Closed GoogleCodeExporter closed 9 years ago
Lukasz, could you please look at this. It could be simple to fix, by adding
extensions in netinfo.py and adding a few functions to urlparser.py (is_flash)
etc.
To reporter: Which are the flash extensions ? Isn't it only .swf ?
What about .mxml, .as, .abc etc ?
I normally do this research myself, but believe me, I am asking due to lack of
time
doing all this myself! :)
Thanks!
Original comment by abpil...@gmail.com
on 6 Oct 2008 at 11:29
- .fla is a source file for Adobes own Flash IDE
- .mxml is Flash source code which can be compiled to Flex apps (see
http://en.wikipedia.org/wiki/MXML )
- .as is ActionScript source code (see
http://en.wikipedia.org/wiki/ActionScript)
- .abc is ActionScript byte code
Original comment by fuk...@gmail.com
on 6 Oct 2008 at 11:39
Thanks for the quick response :)
Original comment by abpil...@gmail.com
on 6 Oct 2008 at 11:44
I'll take a look at it.
We could probably add is_flash and is_script, if later is not there yet.
Do we have a sample config.xml that we could use to test if these things get
downloaded?
Thanks,
Lucas
Original comment by szybal...@gmail.com
on 7 Oct 2008 at 2:58
Is there any parsing that needs to be done on these files for urls?
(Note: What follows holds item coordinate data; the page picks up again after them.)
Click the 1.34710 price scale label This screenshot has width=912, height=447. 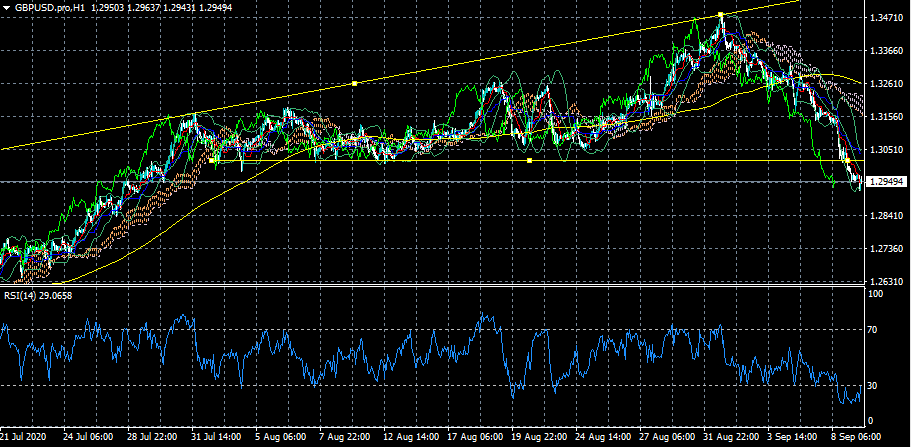(x=887, y=19)
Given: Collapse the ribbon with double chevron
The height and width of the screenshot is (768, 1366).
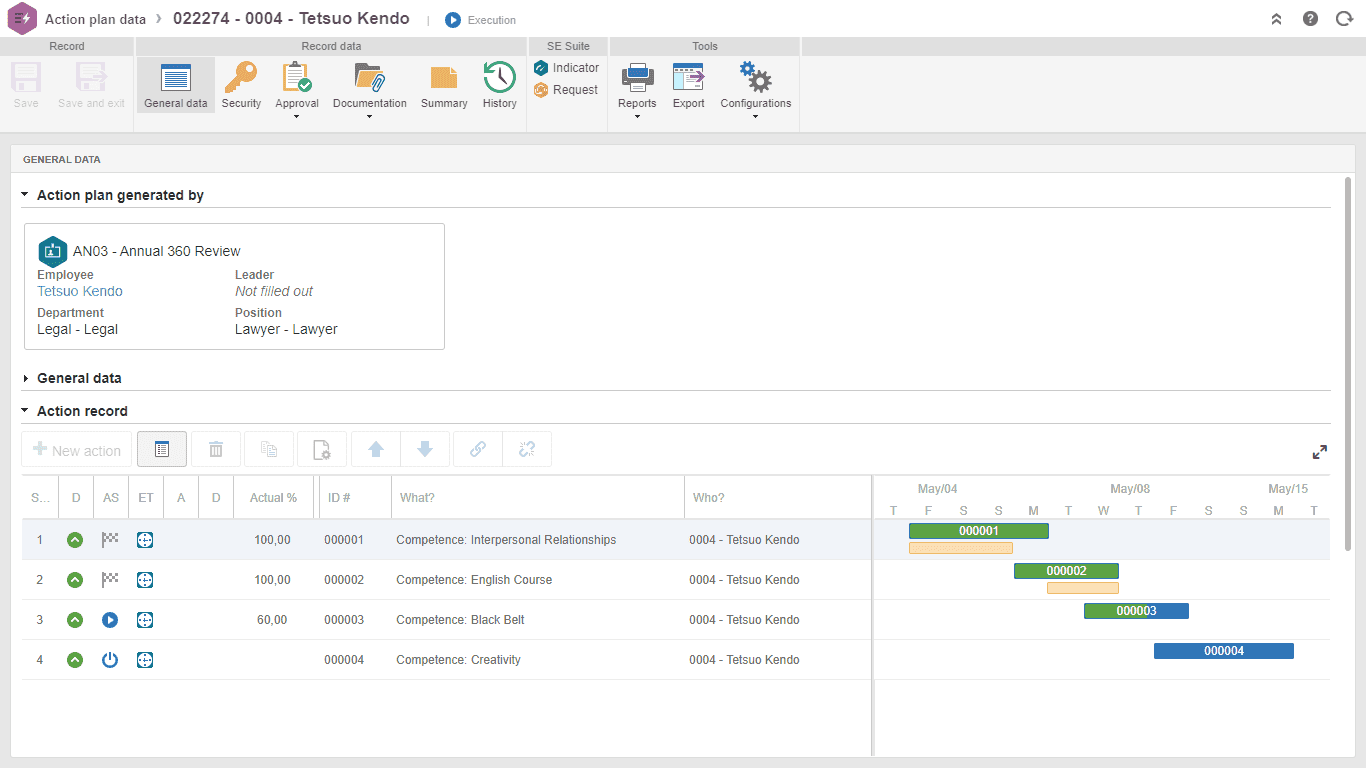Looking at the screenshot, I should (x=1276, y=19).
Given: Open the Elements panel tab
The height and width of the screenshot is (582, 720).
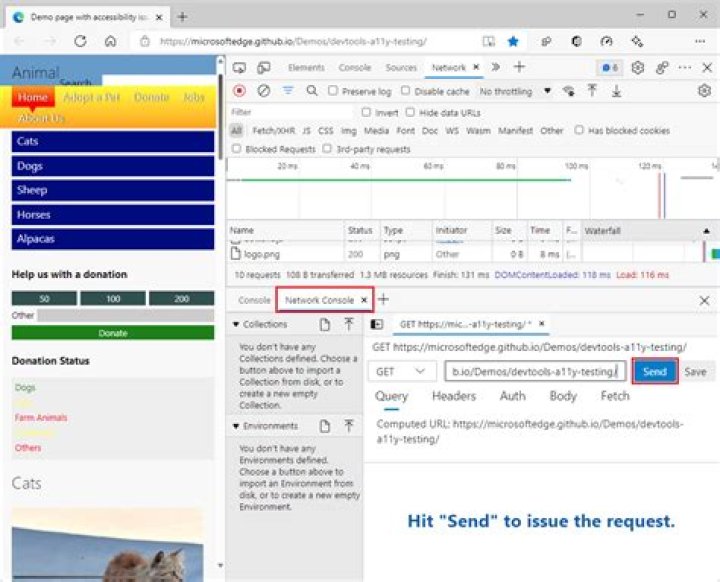Looking at the screenshot, I should [x=306, y=68].
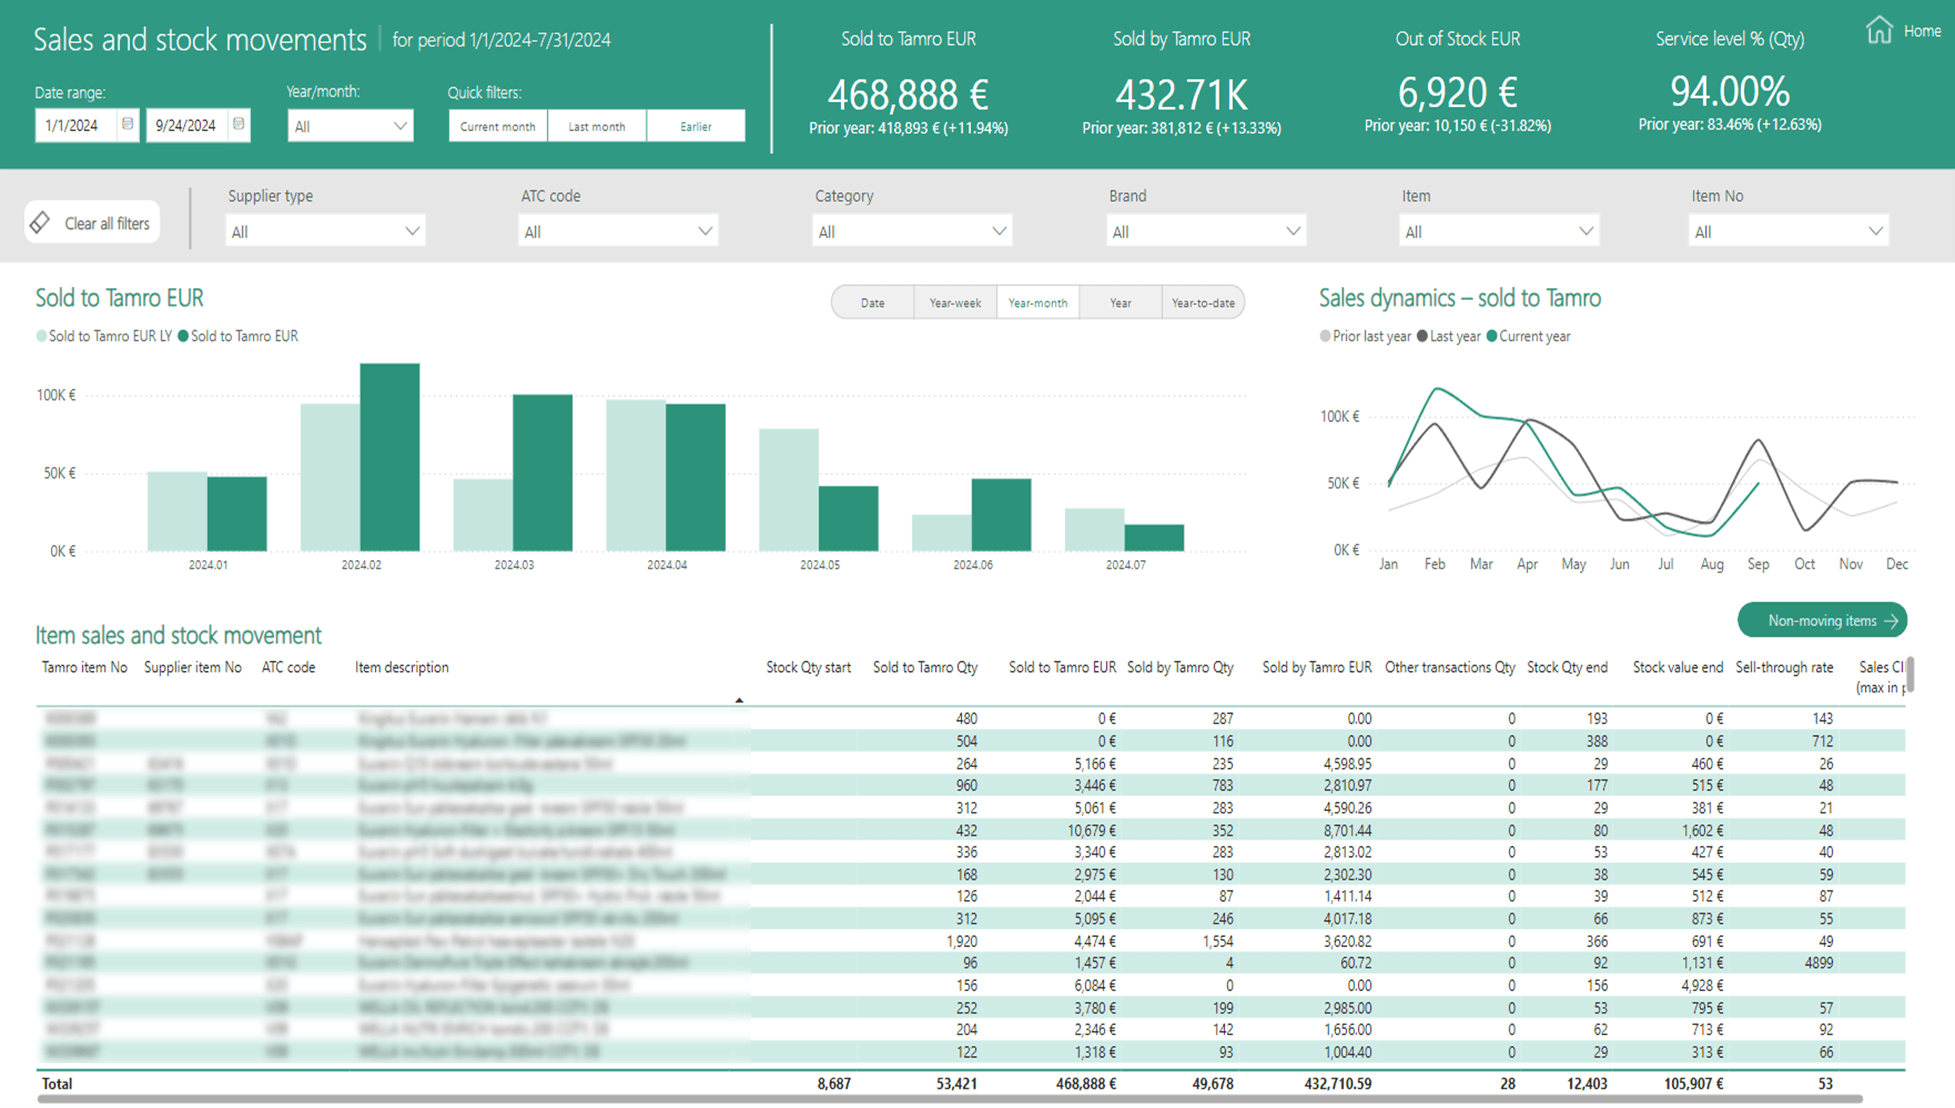Click the Sold to Tamro EUR LY legend dot
The image size is (1955, 1108).
tap(41, 337)
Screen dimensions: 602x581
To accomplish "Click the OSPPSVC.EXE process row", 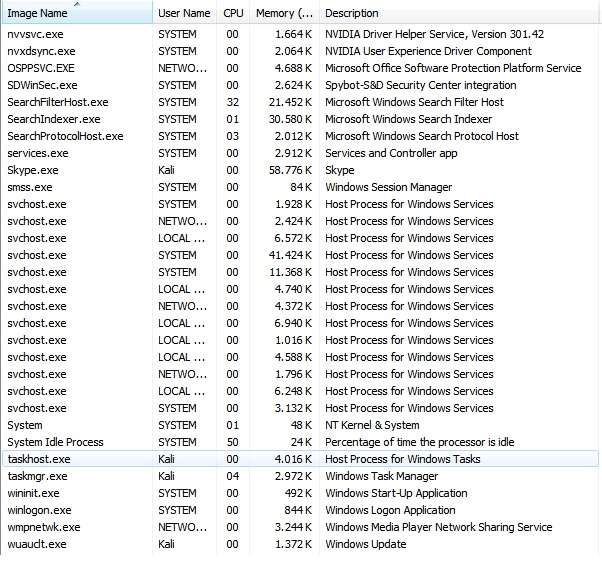I will tap(41, 68).
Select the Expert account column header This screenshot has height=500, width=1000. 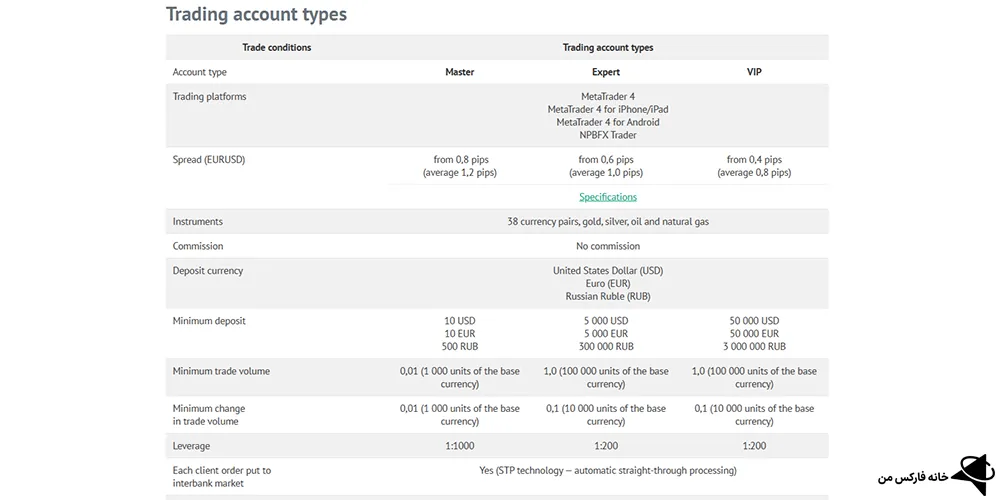pos(606,72)
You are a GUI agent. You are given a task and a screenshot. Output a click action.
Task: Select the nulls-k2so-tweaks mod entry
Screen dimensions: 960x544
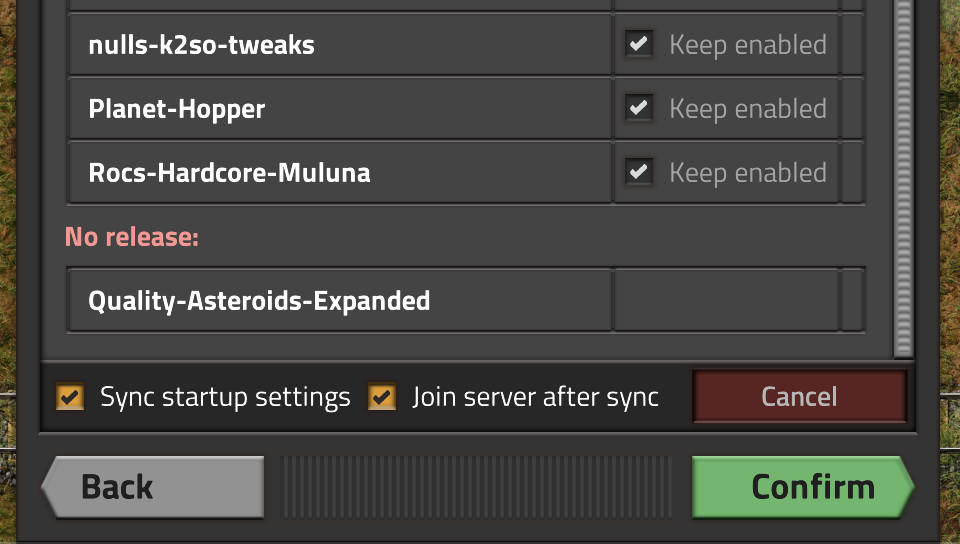(201, 45)

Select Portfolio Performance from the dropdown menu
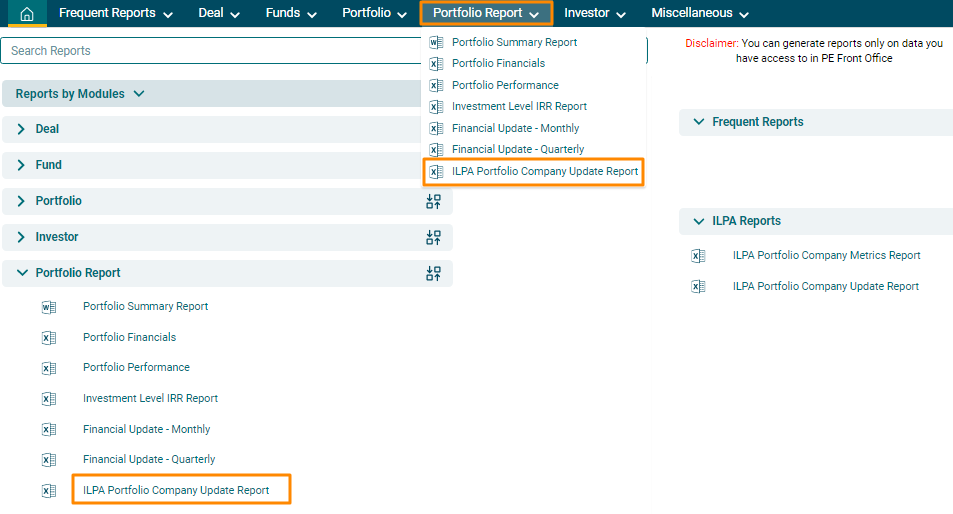pyautogui.click(x=505, y=85)
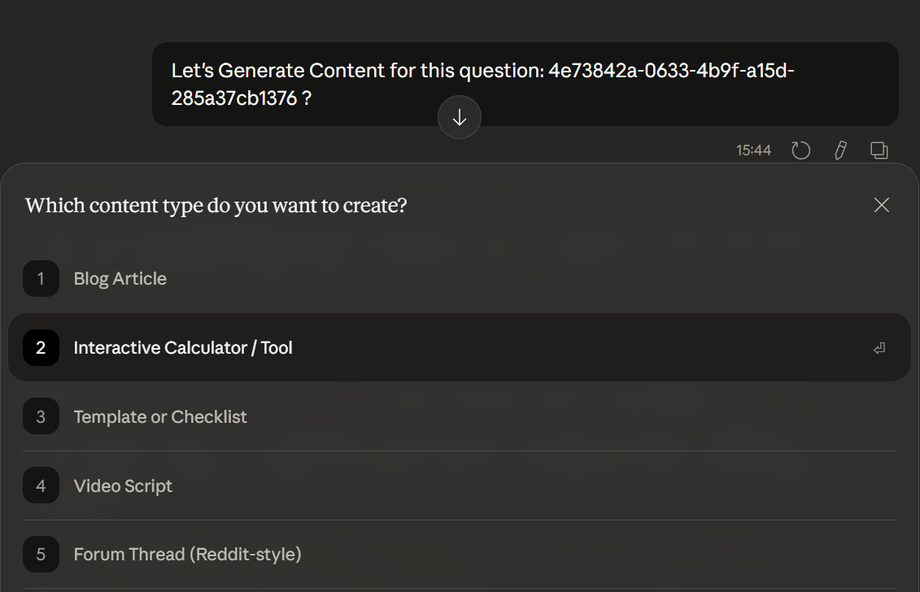Click the "285a37cb1376 ?" text in the message
Viewport: 920px width, 592px height.
point(241,98)
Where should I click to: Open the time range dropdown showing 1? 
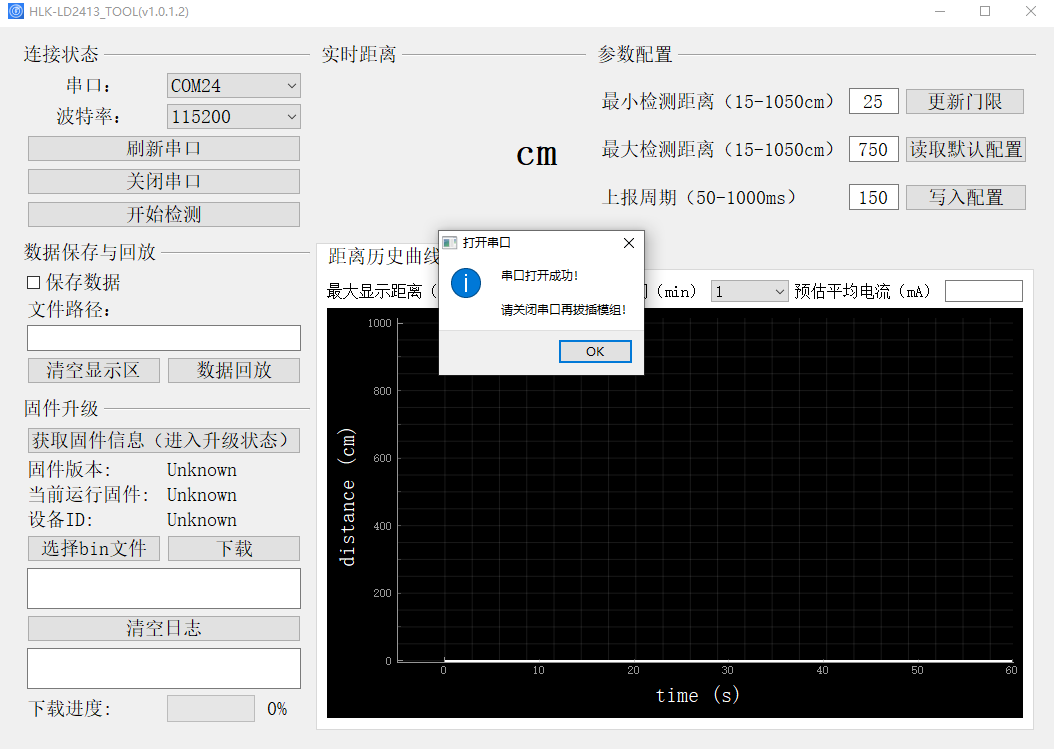click(749, 291)
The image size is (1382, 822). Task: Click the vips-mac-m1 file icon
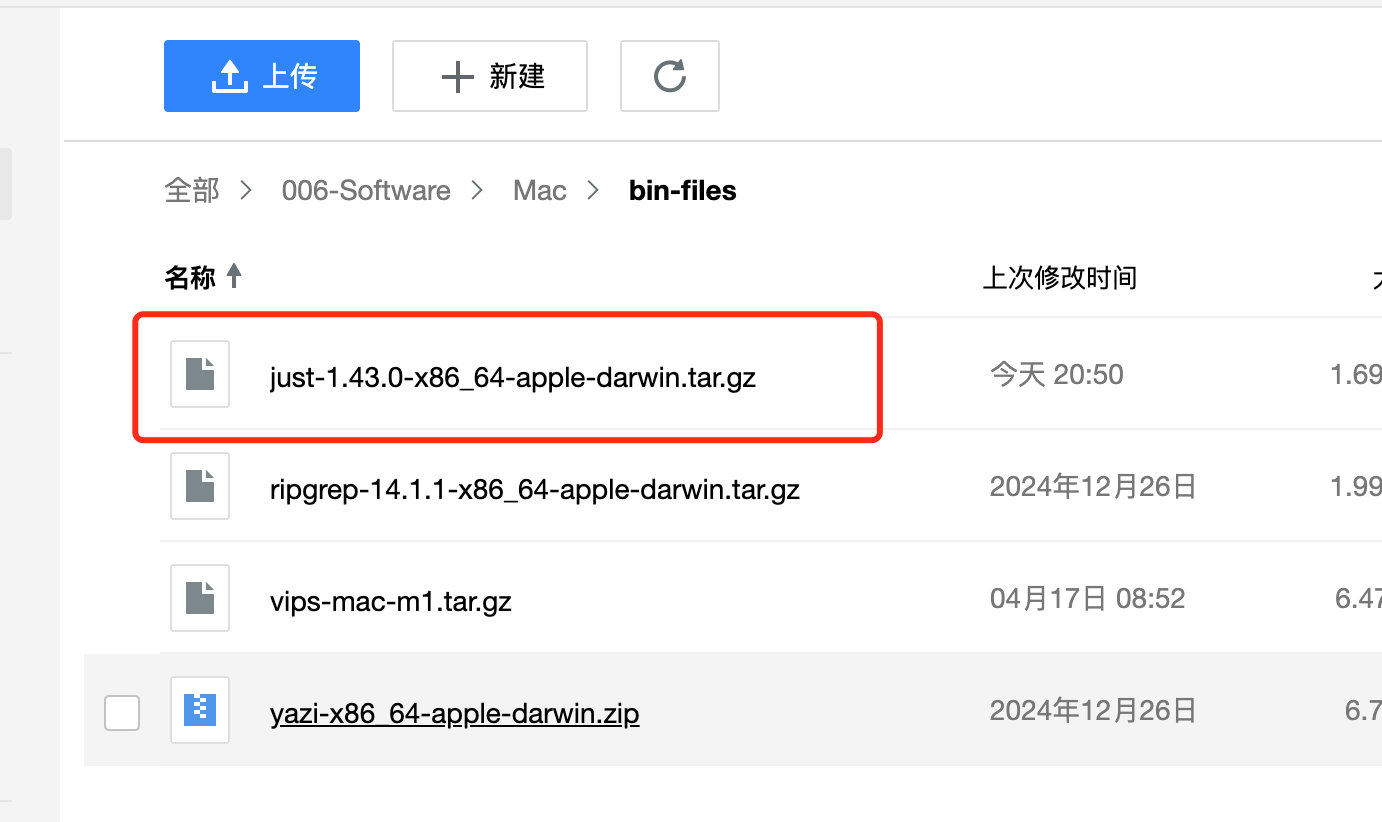(200, 598)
What
content do
we expect the crawler to get out of it?
If we don't need to parse it and you just want to download it I would propose
to add
them to document_extns.
http://code.google.com/p/harvestman-crawler/source/browse/trunk/HarvestMan/harve
stman/lib/common/netinfo.py#65
If we don't want to download it as part of documents, then we could create
option for
script_extns ?
Let me know.
Lucas
.fla is a source file for Adobes own Flash IDE
.mxml is Flash source code which can be compiled to Flex apps (see
http://en.wikipedia.org/wiki/MXML )
.as is ActionScript source code (see http://en.wikipedia.org/wiki/ActionScript)
.abc is ActionScript byte code
Original comment by szybal...@gmail.com
on 12 Oct 2008 at 5:17
I will fix this Lukasz. You can take care of any other stuff.
Original comment by abpil...@gmail.com
on 12 Oct 2008 at 7:28
Original comment by abpil...@gmail.com
on 12 Oct 2008 at 7:28
Fixed in revision 152. Added is_flash method. Flash extensions are .swf, .fla,
.mxml,
.as and .abc. Added URL_TYPE_FLASH in urltypes.py as subclass of
URL_TYPE_MULTIMEDIA.
Added unit tests in test_urltypes.py .
Also added <flash ...> element in config.xml as a download type control. By
default
it is disabled. To download flash, enable it. Tested it on a site with flash
content
to verify this works.
Lukasz, we don't need a separate function is_script for the time being. Script
could
mean many things. So for the time being everything comes under is_flash.
fukami, please test it and let me know if the fix is fine.
Marking as fixed.
Original comment by abpil...@gmail.com
on 12 Oct 2008 at 10:22
Original issue reported on code.google.com by
fuk...@gmail.com
on 22 Sep 2008 at 11:46